# car audio problems



## kiddmetal (Jan 7, 2009)

just had installed a new alpine headunit with alpine amp. from the get go, installer had problems getting the unit going. he told me that my 2004 dodge ram needed a special hardness,so went back next day to get my system installed and finished.once installed ,I got on my truck and turn on my system only to be very disappointed.as i turn on truck ,the amp pops,the stereo sounds very hollow and my factory unit sounded way better than this new upgrade. can anyone help ?.:sigh:


----------



## lcurle (Oct 5, 2008)

Was he a certified installer? You said he installed an amp, for your doors speakers? Did he use the factory wiring, or did he run all new wires to the speakers? For a faster connection you can use a harness, or you can just harwire the new headunit in and be done with it, a more permanent solution. The amp probably did not pop, it was the signal to the speakers. 

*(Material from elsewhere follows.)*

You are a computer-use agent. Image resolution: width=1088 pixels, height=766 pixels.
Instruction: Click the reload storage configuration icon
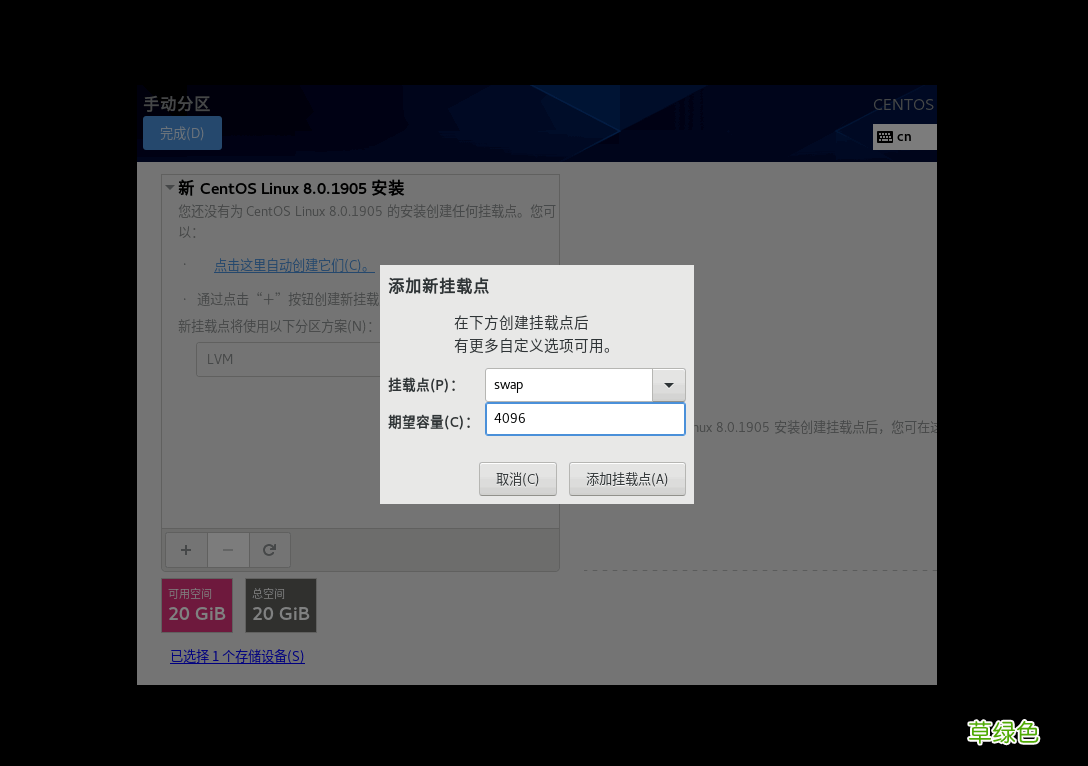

What is the model number of the HU?
What type of truck is it exactly? (Year, make, model, trim package)
Model of the amp?
Did you leave factory speakers in place or upgrade those as well?


----------



## jaggerwild (May 21, 2007)

Yeah with a 2004 I would just splice the wires and be done with it, then take another harness from the rack and show you what you needed (makes the shop extra money). No but seriously, it sounds like the factory speakers are now over powered (drowned out) by the new ones. And if the sound is not up to par, either take it back and tell them what you think. Or you may have to upgrade what has not been replaced already in the system. if it sounds cheap and "tinny" then most likely a speaker up grade may fix this.


----------



## lcurle (Oct 5, 2008)

or turn the gain / boost down on the amp, no matter how hard you try you cannot get subwoofer level out of a 5 1/4" speaker.


----------